The museum primarily deals with the American War, but the French-colonial period and conflicts with China are also documented. US armoured vehicles, artillery pieces, bombs and infantry weapons are on display outside. One corner of the grounds is devoted to the notorious French and South Vietnamese prisons on Phu Quoc and Con Son islands. Artefacts include that most iconic of French appliances, the guillotine, and the notoriously inhumane ‘tiger cages’ used to house war prisoners.
The ground floor of the museum is devoted to a collection of posters and photographs showing support for the antiwar movement internationally. This somewhat upbeat display provides a counterbalance to the horrors upstairs.

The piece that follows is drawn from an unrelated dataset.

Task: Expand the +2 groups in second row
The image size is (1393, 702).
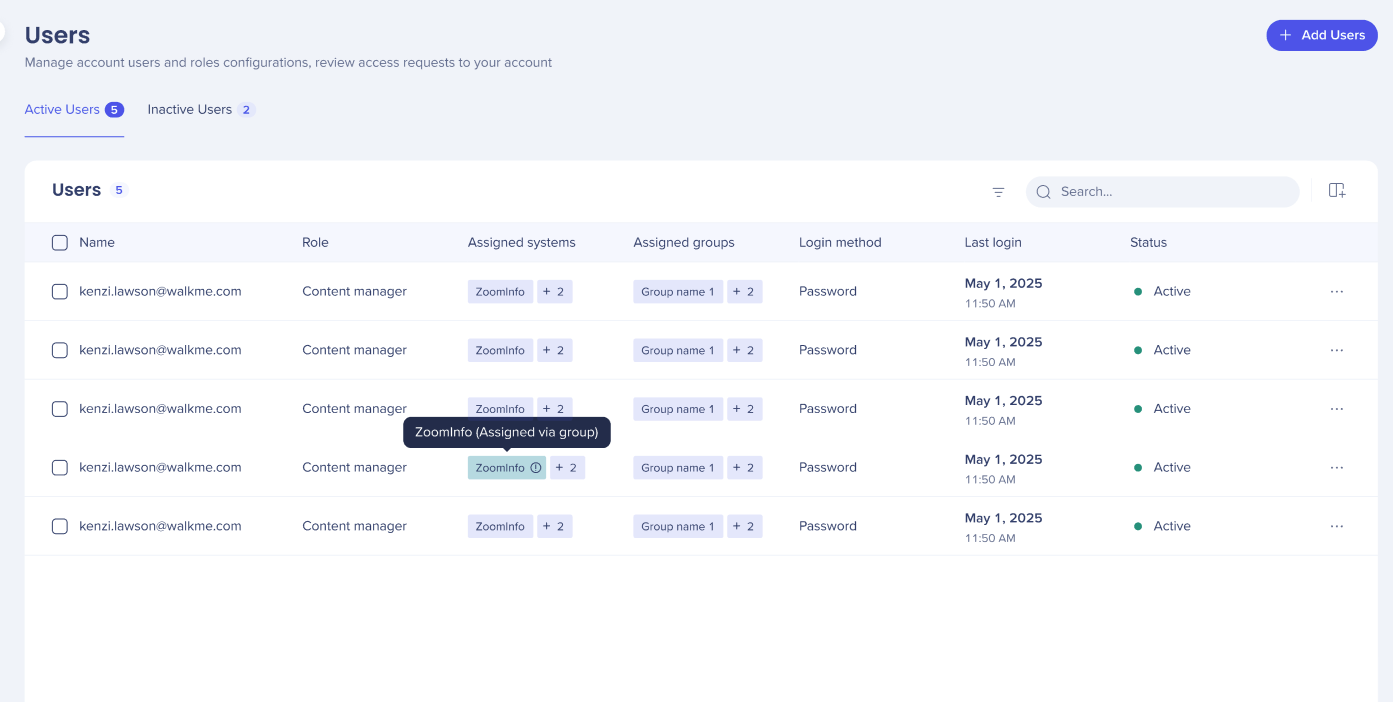Action: coord(744,351)
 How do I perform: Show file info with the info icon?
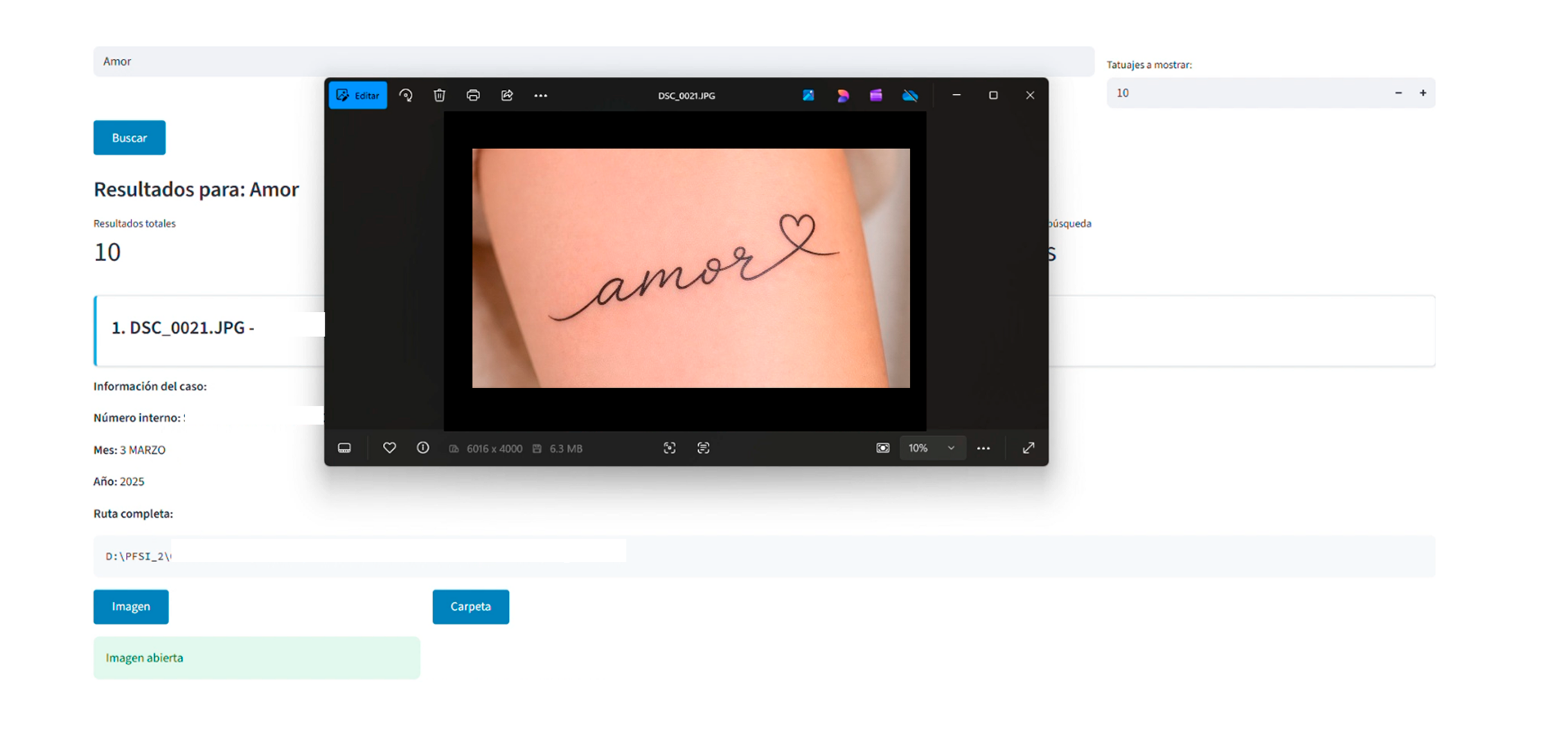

Even those who supported the war are likely to be horrified by the photos of children affected by US bombing and napalm. You’ll also have the rare chance to see some of the experimental weapons used in the war, which were at one time military secrets, such as the flechette, an artillery shell filled with thousands of tiny darts.
Upstairs, look out for the Requiem Exhibition. Compiled by legendary war photographer Tim Page, this striking collection documents the work of photographers killed during the course of the conflict, on both sides, and includes works by Larry Burrows and Robert Capa.
The War Remnants Museum is in the former US Information Service building. It was previously called the Museum of Chinese and American War Crimes. Captions are in Vietnamese and English.